Apart from the algorithm that learns the support vector machine, additional tools are provided: First, a subsection selection heuristic that uses a efficient projection method to filter instances. Second, a set of representative kernels and a heuristic for finding an appropriate value for the Gaussian kernel. Third, a visualization tool that helps to evaluate the quality of the classifier and decide on a decision threshold based on a receiver operator characteristic (ROC) curve for the validation set. And finally, a general cross-validation scheme that i) implements an early stopping strategy by selecting the model coefficients from the optimal iteration, ii) finds the optimal level of sparsity, iii) and helps to decide on a useful decision threshold.

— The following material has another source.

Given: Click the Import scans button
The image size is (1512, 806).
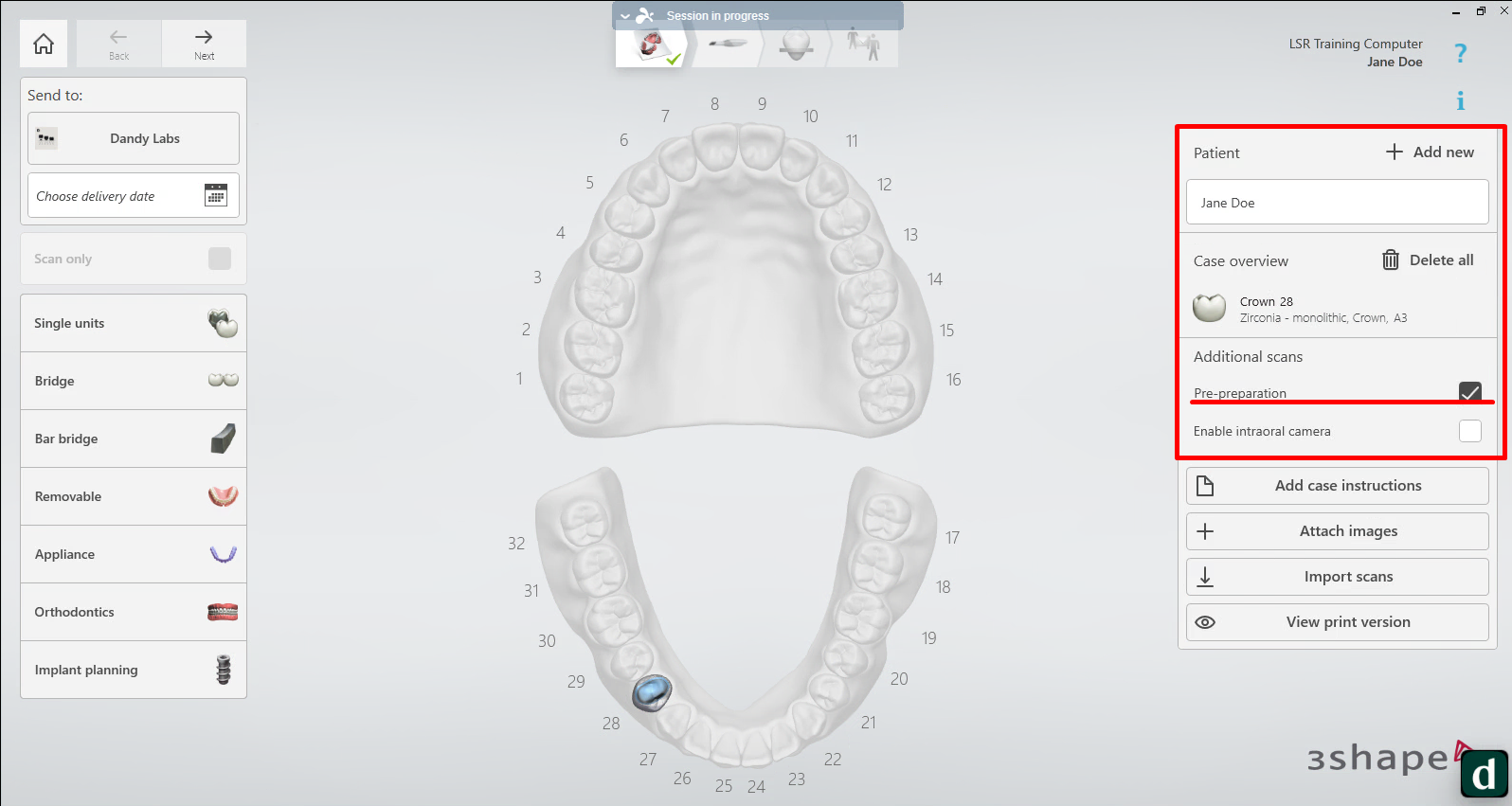Looking at the screenshot, I should (x=1337, y=577).
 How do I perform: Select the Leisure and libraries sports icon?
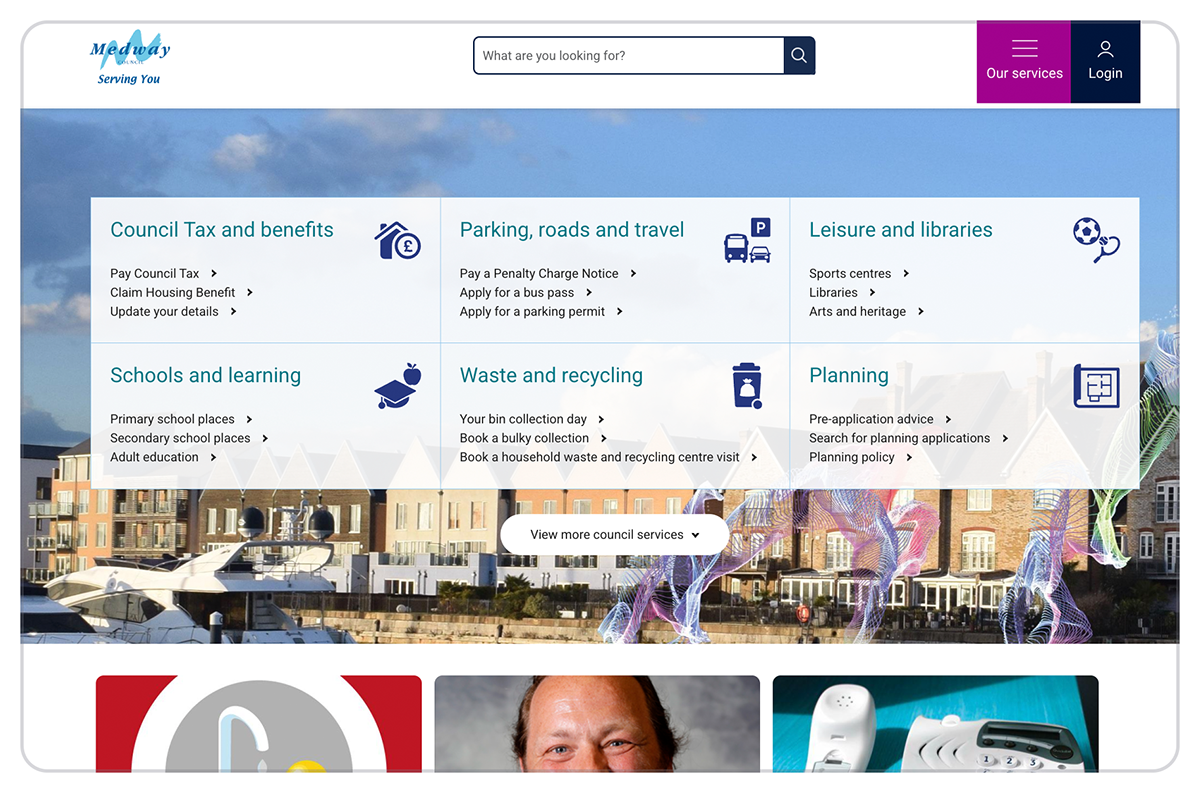pyautogui.click(x=1096, y=240)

Asynchronous programming principles are used, to accelerate the computations and facilitate parallelization.
In order to get started with the library, it is possible to create artifical data sets with a binary output (label) and a given number of observations N and features d:
import SVM._
val N = 200000
val dataProperties = DataParams(N = N, d = 10)
val d = new SimData(dataProperties)
d.simulate()
By default, 50% of the instances are assigned to a training set, 10% are assigned to a test set, and 40% are assigned to a validation set. The user can specify different ratios using the ratioTrain and ratioTest arguments of the DataParams constructor:
val dataProperties = DataParams(N = N, d = 10, ratioTrain = 0.8, ratioTest: Double = 0.1)
When fitting a support vector machine locally on a data set, it is assumed that the user can separate the data set into three separate csv text files for the training, validation and test set. The input files should not have a header and consist only of numeric data types. Any separator can be specified via the separator argument. The user additionally has to specify the complete path to the input files as string and the index of class labels and any column that should be ignored using zero-based indexing. It is implicitly assumed that the class labels are +1 for the signal and -1 for the background class. If the class labels follow a different code, a anonymous function has to be specified which transforms the labels into the correct code (in the example code this function is called transLabel).
val workingDir = "/home/user/data/"
val pathTrain = workingDir + "magicTrain.csv"
val pathValidation = workingDir + "magicValidation.csv"
val pathTest = workingDir + "magicTest.csv"
val indexLabel = 11
val indexSkip = 0 //The first column has to be skipped (line nr!)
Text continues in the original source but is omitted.